Notice how Node 2's frame destined to Node 1, is not transmitted out every switchport . The switch is now aware of the switch ports both Node 1 and Node 2 are connected to:

Forward/Filter Decision

When a frame arrives at a switch, the switch examines the destination MAC address of the frame to determine which port it should forward the frame to. As noted previously, the switch maintains a table, called the MAC address table or the CAM table, which maps MAC addresses to their associated switch ports. If the destination MAC address is already in the MAC address table, the switch will forward the frame out the corresponding port. If the destination MAC address is not in the table, the switch will flood the frame to all ports except the one on which it was received.

This is known as unknown unicast flooding and ensures that the frame reaches its intended destination. Once the frame reaches its destination, the switch updates its MAC address table with the source MAC address and the port on which the frame was received, so that it can forward future frames to that device more efficiently.

Loop Avoidance (Optional) - Spanning-tree protocol

The Spanning Tree Protocol (STP) is a networking protocol designed to prevent loops in networks with redundant links. When multiple paths are available between devices in a network, a loop can occur if the same packet is forwarded indefinitely between devices. This can cause network congestion and ultimately result in a network outage. STP solves this problem by creating a loop-free logical topology for the network.

STP works by selecting a root bridge, which is the device that has the highest priority in the network. Once the root bridge and port roles have been determined, STP builds a tree-like topology that includes all devices in the network. The topology is designed to ensure that there is only one active path between any two devices, which prevents loops from occurring. The tree-like topology is also designed to provide redundancy in the event of a link failure. If a link fails, STP recalculates the topology to find a new path between the affected devices.

STP has several variations, including Rapid Spanning Tree Protocol (RSTP) and Multiple Spanning Tree Protocol (MSTP). RSTP is an improvement on STP that reduces the time it takes for the network to recover from link failures. MSTP is a protocol that allows multiple VLANs to be mapped to a single spanning tree instance, which reduces the number of spanning tree instances required in a network.

In summary, STP is a networking protocol that creates a loop-free logical topology for networks with redundant links. By selecting a root bridge and assigning roles to other devices in the network, STP ensures that there is only one active path between any two devices, which prevents network congestion and outages. STP operates in three phases and has several variations, including RSTP and MSTP.
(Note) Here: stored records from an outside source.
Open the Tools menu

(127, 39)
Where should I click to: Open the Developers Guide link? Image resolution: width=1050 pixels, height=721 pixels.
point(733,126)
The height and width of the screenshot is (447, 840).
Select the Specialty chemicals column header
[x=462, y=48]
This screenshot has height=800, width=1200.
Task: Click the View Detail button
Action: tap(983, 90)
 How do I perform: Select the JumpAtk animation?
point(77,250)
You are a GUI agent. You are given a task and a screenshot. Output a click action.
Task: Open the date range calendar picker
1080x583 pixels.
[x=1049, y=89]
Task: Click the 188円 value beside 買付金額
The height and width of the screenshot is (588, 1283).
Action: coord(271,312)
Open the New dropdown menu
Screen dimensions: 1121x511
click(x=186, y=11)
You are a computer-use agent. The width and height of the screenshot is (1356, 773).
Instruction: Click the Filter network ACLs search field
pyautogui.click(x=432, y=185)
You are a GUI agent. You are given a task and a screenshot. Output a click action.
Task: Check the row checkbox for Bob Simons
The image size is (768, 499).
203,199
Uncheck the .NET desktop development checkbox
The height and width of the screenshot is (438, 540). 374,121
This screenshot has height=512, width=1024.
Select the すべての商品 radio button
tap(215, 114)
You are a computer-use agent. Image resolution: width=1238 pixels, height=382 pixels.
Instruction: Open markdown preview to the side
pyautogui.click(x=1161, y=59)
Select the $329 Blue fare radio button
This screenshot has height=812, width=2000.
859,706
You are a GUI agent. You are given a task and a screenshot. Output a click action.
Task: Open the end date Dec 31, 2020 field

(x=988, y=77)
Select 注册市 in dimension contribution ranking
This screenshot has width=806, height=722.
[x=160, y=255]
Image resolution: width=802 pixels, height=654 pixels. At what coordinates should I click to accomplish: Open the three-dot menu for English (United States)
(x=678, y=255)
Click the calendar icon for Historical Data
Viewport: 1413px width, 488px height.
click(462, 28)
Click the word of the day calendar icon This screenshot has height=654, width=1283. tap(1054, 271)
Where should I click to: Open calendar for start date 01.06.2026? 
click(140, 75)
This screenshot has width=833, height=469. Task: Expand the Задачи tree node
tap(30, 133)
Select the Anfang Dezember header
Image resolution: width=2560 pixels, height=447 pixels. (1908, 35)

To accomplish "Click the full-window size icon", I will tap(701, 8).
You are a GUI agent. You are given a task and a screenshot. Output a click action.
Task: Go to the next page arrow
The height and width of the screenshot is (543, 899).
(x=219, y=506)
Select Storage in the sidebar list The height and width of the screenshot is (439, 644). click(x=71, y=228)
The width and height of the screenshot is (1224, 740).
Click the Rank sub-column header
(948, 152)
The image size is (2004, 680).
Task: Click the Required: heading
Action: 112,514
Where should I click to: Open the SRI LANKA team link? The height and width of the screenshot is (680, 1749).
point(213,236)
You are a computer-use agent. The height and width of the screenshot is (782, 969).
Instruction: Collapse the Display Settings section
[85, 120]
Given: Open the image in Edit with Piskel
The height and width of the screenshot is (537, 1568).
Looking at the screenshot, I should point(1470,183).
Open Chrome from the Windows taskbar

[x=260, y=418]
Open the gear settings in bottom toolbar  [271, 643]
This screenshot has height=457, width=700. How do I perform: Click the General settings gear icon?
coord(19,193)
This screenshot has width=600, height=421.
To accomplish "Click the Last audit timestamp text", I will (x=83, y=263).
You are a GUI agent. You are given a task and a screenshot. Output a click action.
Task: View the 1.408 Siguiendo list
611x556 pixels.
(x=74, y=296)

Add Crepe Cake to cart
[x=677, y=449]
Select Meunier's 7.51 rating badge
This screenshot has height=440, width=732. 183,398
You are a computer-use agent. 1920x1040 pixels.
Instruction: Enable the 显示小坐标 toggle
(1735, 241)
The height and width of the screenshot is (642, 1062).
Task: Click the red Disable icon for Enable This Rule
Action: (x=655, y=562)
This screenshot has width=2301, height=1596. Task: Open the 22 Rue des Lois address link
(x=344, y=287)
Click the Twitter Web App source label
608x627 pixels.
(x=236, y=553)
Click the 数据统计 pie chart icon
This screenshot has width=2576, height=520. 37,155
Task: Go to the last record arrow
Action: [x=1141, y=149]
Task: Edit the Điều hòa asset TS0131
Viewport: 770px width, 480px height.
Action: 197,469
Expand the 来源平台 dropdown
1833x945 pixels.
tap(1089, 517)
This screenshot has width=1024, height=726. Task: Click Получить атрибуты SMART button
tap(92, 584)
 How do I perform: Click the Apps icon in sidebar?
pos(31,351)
Switching Modes: Store-and-forward, Cut-through & Fragment-free

There are three primary switching methods: store-and-forward, cut-through, and fragment-free. While all three methods are analyzed in detail, the below diagram shows the portion of a receiving frame a switch will process (check), before forwarding it out its intended port(s):

Store-and-forward switching is the most common method and involves the switch receiving and buffering the entire frame before forwarding it to the destination device. During this process, the switch performs error checking on the frame to ensure it is complete and error-free. If the frame is damaged, the switch discards it. Store-and-forward switching is considered the most reliable switching method as it ensures that only complete, error-free frames are forwarded, but it also has the highest latency due to the buffering and error checking process.

Cut-through switching is a faster method than store-and-forward, as the switch starts forwarding the frame as soon as it reads the destination MAC address. With cut-through, the switch only buffers the minimum amount of the frame (up to the destination MAC address section) required to determine the destination port. Cut-through switching is faster than store-and-forward because it does not wait for the entire frame to be received and verified before forwarding. Keep in mind that this method can forward corrupted frames since there is no error checking before forwarding.

Fragment-free switching is a variation of cut-through switching that reads the first 64 bytes of a frame before forwarding it. This is done to prevent forwarding of frames that may have been damaged during transmission. In general, the first 64 bytes of a frame contain the frame header, which includes the source and destination MAC addresses, as well as the frame type. By reading the first 64 bytes, fragment-free switching can ensure that the frame is not corrupted without having to wait for the entire frame to be received.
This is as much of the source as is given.